Skep's Place


Chapter 1: Peach Brothers

"The empire, long divided, must unite; long united, must divide."

This is the opening line of the book and a reminder that America is likely going to fall apart in the next couple years.

So to get where the story opens, we have to talk about what was going on with the Han dynasty. One of the recent emperors had basically gotten rid of a bunch of good people in favor of a group of eunuchs who served as advisers and attendants. If it helps, you can think of the Ten Eunuchs as like the GOP, who only use the political system to make money and keep themselves in power, and who also don't have any balls.

Not only is the government corrupt, but around this time there's also a series of natural disasters and famine and pestilence and stuff. Basically, it kind of sucks being a common peasant. So they rally around a local healer who promises to Make China Great Again.

This is the Yellow Turban Rebellion, or the Yellow Scarves Rebellion, depending on translation. I think people mostly just wrapped yellow cloth around their head and there wasn't a good English word for it, and "Yellow Headband Rebellion" sounded dumb.

Anyway, the people who joined the rebellion were going to storm the capital building imperial palace, but the messenger who was supposed to meet with the guy on the inside to plan it accidentally told the plan to palace officials instead. Bit of a rookie mistake, but these things happen, you'll get them next time.

This means that the imperial officials are tipped off about the coup, so it doesn't happen. However, the Yellow Turban Rebellion is gaining traction, and soon hundreds of thousands of commoners are rising up all across China. It's bad, and the Han empire doesn't have enough armies to handle all the chaos they are causing. Because of this, the provincial governors have to raise their own armies to deal with the threat.

Enter our hero: Liu Bei. The book describes him as having freakishly long arms and eyes so wide on his face he can see his freakishly long ears.

The imperial line is also of the Liu family, and Liu Bei claims to be a distant cousin of the emperor.

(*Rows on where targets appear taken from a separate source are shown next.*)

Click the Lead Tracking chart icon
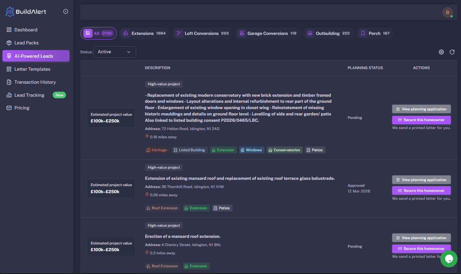pyautogui.click(x=8, y=95)
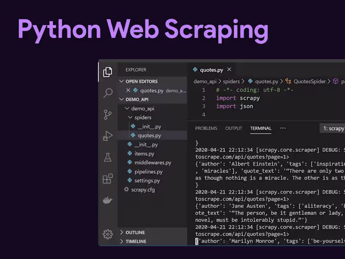The width and height of the screenshot is (345, 259).
Task: Open the Source Control view
Action: [108, 114]

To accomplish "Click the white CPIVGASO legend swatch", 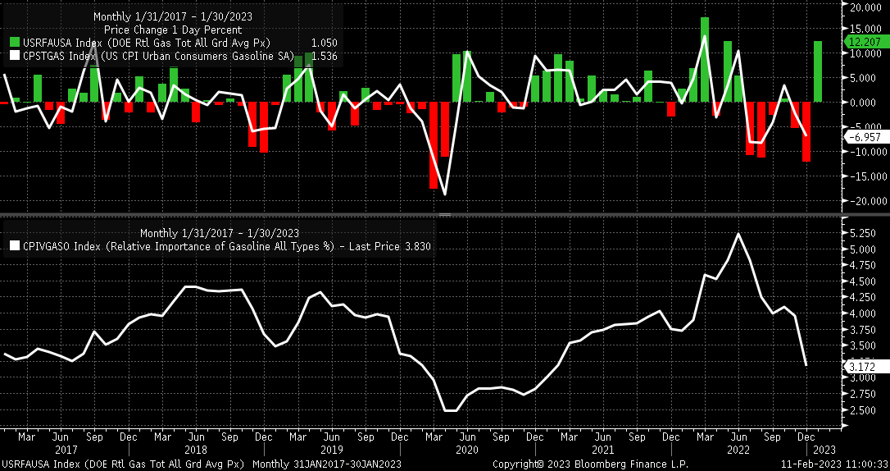I will click(14, 245).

However, Liu Bei lives in the country, where he's eking out a living weaving sandals and straw mats with his mother.

He sees the recruitment notice go up in town, looking for men to fight the Yellow Turbans, and he sighs. He wants to help restore order, but what is he to do?

Luckily, two other men hear him sighing, and they are both thinking the exact same thing. One of these is Zhang Fei, a menacing-looking man with a wild, wiry beard. The other is Guan Yu, who is very tall and has a very long, lovely beard and splendid eyebrows.

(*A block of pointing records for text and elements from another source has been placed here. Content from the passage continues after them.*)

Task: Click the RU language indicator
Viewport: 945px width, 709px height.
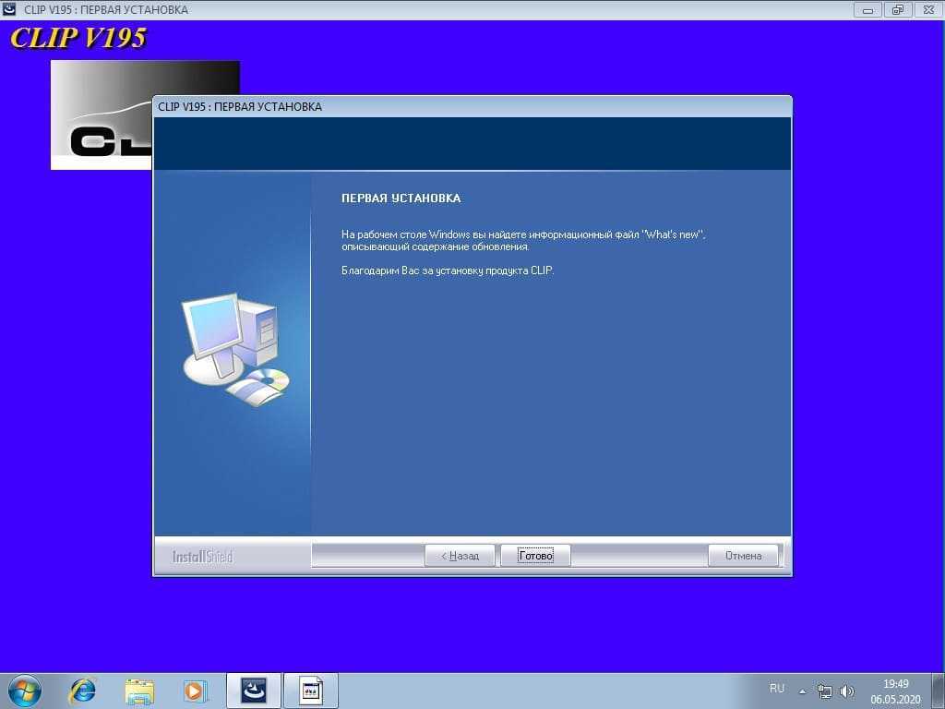Action: pos(777,689)
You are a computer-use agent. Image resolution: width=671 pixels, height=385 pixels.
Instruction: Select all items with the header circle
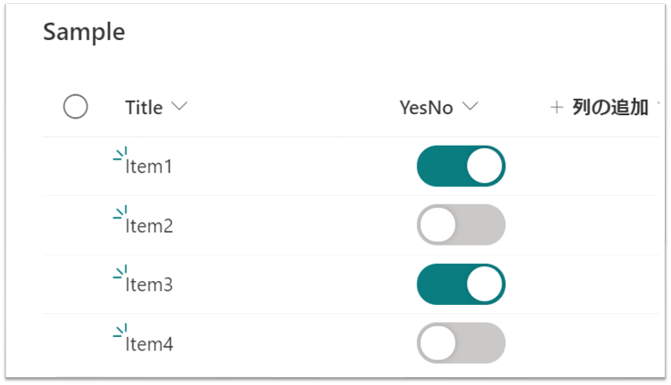pyautogui.click(x=76, y=107)
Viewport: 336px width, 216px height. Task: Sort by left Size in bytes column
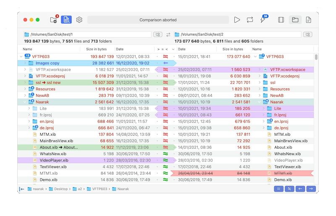click(97, 49)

Zhang Fei and Guan Yu introduce themselves as a butcher and a murderer on the run, respectively. Liu Bei says, yeah, these are definitely the kind of guys I could run an army with. In fact, let's make an oath of brotherhood to reinforce our goal. So in a peach garden the next day, they swear themselves brothers, and pledge that they will die together on the same day.

(spoiler alert... this doesn't actually happen and it ruins everything)

Their oath cemented, three brothers scrounge up 500 men from... somewhere. The book is kind of like "yeah there were these horse traders that were blocked by the rebellion and had to turn back so they gave the three a bunch of resources". Point being, they got some guys.

That said, their first conflict is against a force of fifty thousand. Which seems like suicide, but you'll quickly learn that numbers don't actually mean a whole lot here.

One of the Yellow Turban leaders rushes forward to fight, and Zhang Fei challenges him, and stabs him right off the bat. Then a second leader charges Zhang Fei for revenge, but Guan Yu intercepts and slices him up. That pretty much decides the battle, and all of the Yellow Turban troops go running. It will be a recurring theme throughout the story that battles are decided by a duel right at the beginning; that's why keeping track of troop numbers is next to pointless. A lot of this is likely fantasized to make these figures seem even more heroic, but that also comes with some additional silliness, which we'll get to later.

The next day, the brothers go to relieve another city that's been besieged by rebel forces. Tackling them head-on doesn't work, so Liu Bei lures them into a trap and has Guan Yu and Zhang Fei lead some men to surround them. So we establish pretty quickly that Liu Bei has some semblance of strategy, and the warriors under him are great fighters.

There's some more running around and fighting Yellow Turbans after that, during which we briefly meet our second protagonist, Cao Cao. I'm not going to say he's evil, but in nearly every artistic iteration I've seen of him, he has a pointy black goatee. I will let you draw your own conclusions.

Cao Cao is an imperial commander. He shows up briefly to trounce some fleeing rebels, then zooms right off to trounce some more.

After that brief interlude, Liu Bei comes across a Han force that is being chased down by a larger Yellow Turban force, and he intervenes and fends off the rebels. At this point, we meet Dong Zhuo, who is not a protagonist, but who will play a huge role in a little bit here.

Dong Zhuo is the commander of the Han forces that were just being chased around. If you want to know what kind of guy he is, he refuses to so much as thank the three brothers for their assistance because they're commoners, even though they just saved his ass.

Anyway, since Zhang Fei will be the one who is always getting the group into trouble, he decides he's going to turn back and kill Dong Zhuo for the insult.

And that's the end of Chapter 1.

For the record, every chapter ends on some form of cliffhanger, even though the chapter titles are the style where it tells you what's going to happen in the chapter coming up. This means that sometimes you look at the chapter title and already know how the cliffhanger resolves. There's also plenty of cases where the cliffhanger turns out to actually be a non-cliffhanger two sentences into the chapter. My point is that if some of these chapters end on an odd note, that's probably why.

Anyway, I'll tell you now that Zhang Fei doesn't kill Dong Zhuo here, but you also probably guessed that because I just told you Dong Zhuo is going to be a big player pretty soon.